I wonder how so many “brilliant” students could collectively commit such a heinous crime and none among them uttered a single warning saying that they were not doing the right thing! Where was their conscience? Did they all lose all human values, if they had any, at the same time? What did they learn from their parents and teachers? Are they getting the right kind of education? If they did, could they commit such a crime collectively?
All parents, teachers, members of the civic society and policy planners must put their heads together to find out what went wrong in our education system. I think we all put the wrong priorities in educating our children. While sending our kids to school, we all expect to see their names at the top of the class merit list. This is where the parents and teachers put their utmost emphasis. Do we ever tell them to become good human beings first? This is our mistake. Being a brilliant student is not enough unless one becomes a good human being first.

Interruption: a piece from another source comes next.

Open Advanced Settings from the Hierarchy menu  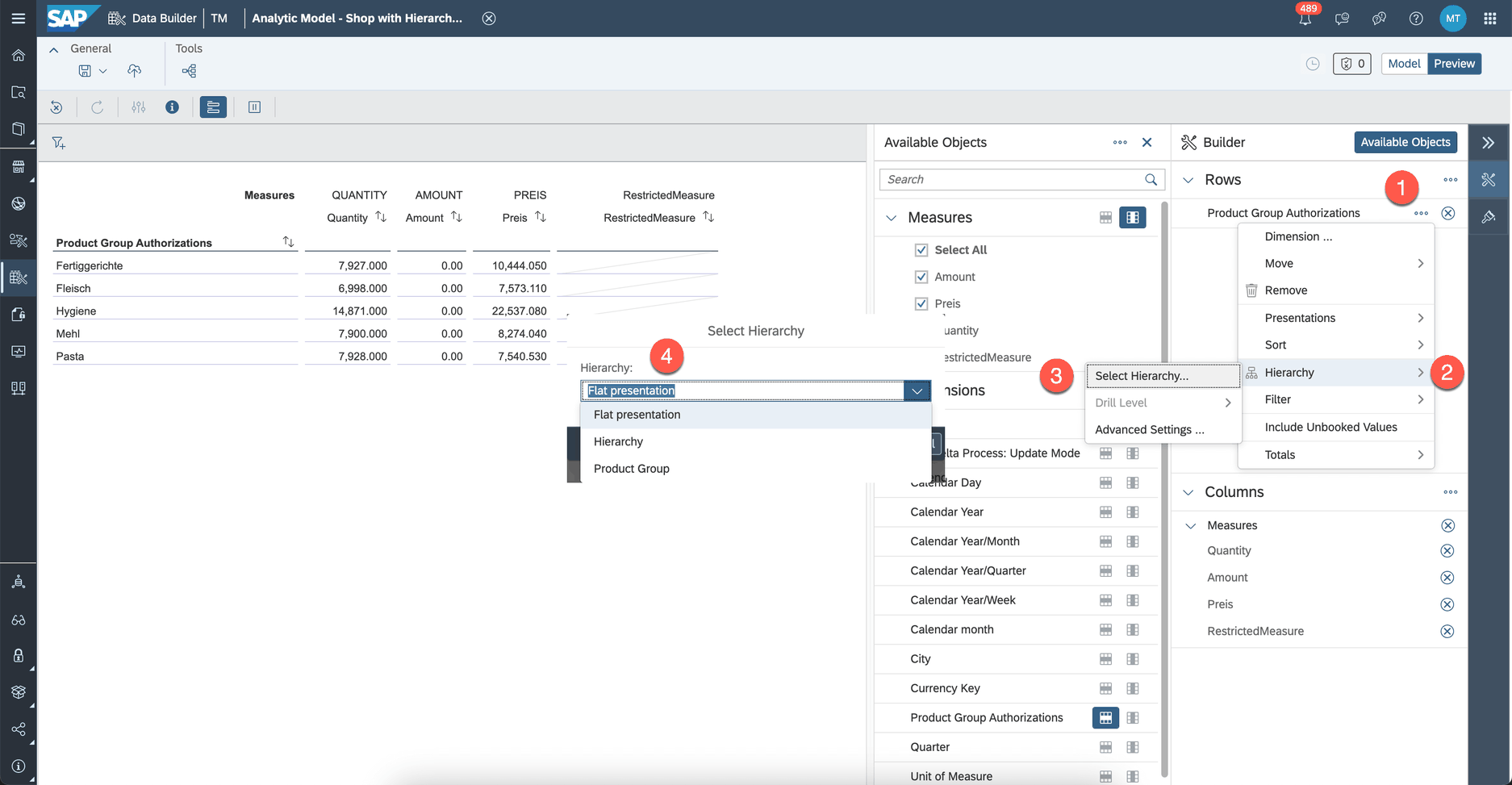click(1149, 429)
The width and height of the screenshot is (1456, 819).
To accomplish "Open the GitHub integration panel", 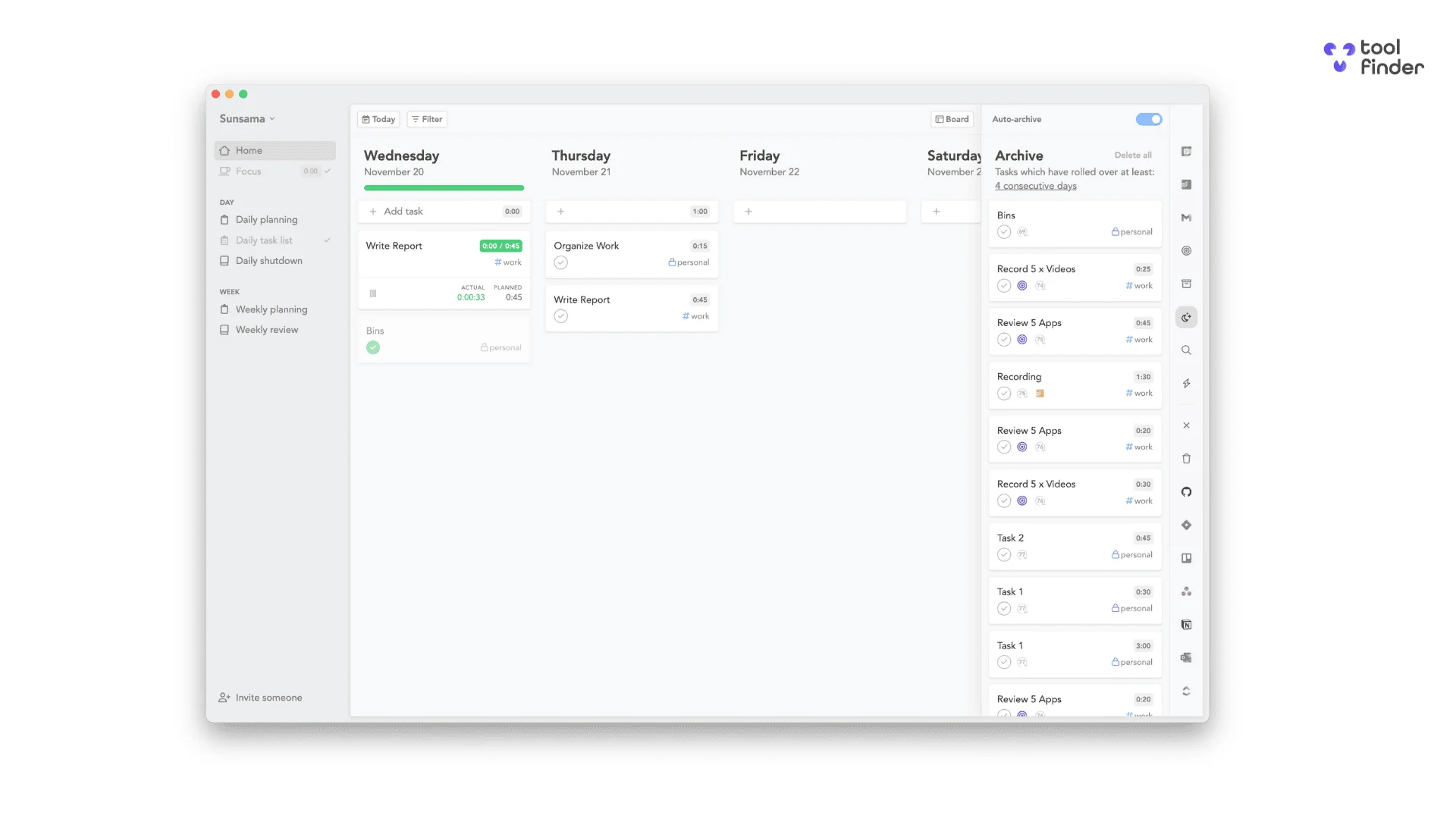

It is time now to redesign our education system putting the highest priority on inculcating human values first. Topping the merit list should be of secondary importance. This will cure us from many diseases which have practically paralysed our society. Murder, rape, corruption, addiction to drugs, etc., have become daily affairs now. Law enforcing agencies alone can’t keep such crimes under control. What is the solution then?
To curb such crimes, ethics and morals should be taught as a compulsory subject at all levels in our education system. Parents and teachers must set examples for their children and students while teaching ethics to them. Parents who are reputed to be corrupt or involved in crimes cannot expect their children to be honest and clean since children normally try to copy their parents. Students should be encouraged to be involved in different humanitarian and social activities like teaching street children, collecting and distributing clothes to poor children, participation in cleanliness and tree plantation activities in their locality, creation of awareness about the importance of personal hygiene, sanitation, etc. Simultaneously, they should be encouraged to take active part in sports, literary and cultural activities to divert their minds from unsocial activities. All such extra-curricular activities plus good personal manners and behaviour of students should be regularly monitored and graded like their performances in different subjects.
Bangabandhu Sheikh Mujibur Rahman, the Father of the Nation, realised the importance of creating “golden people” (shonar manush) to build “golden Bangla” (shonar Bangla). Obviously, the golden person must possess the best of human qualities, not just a brilliant academic record.
Abdul Matin is former professor, Dr Rashid Chair, Buet.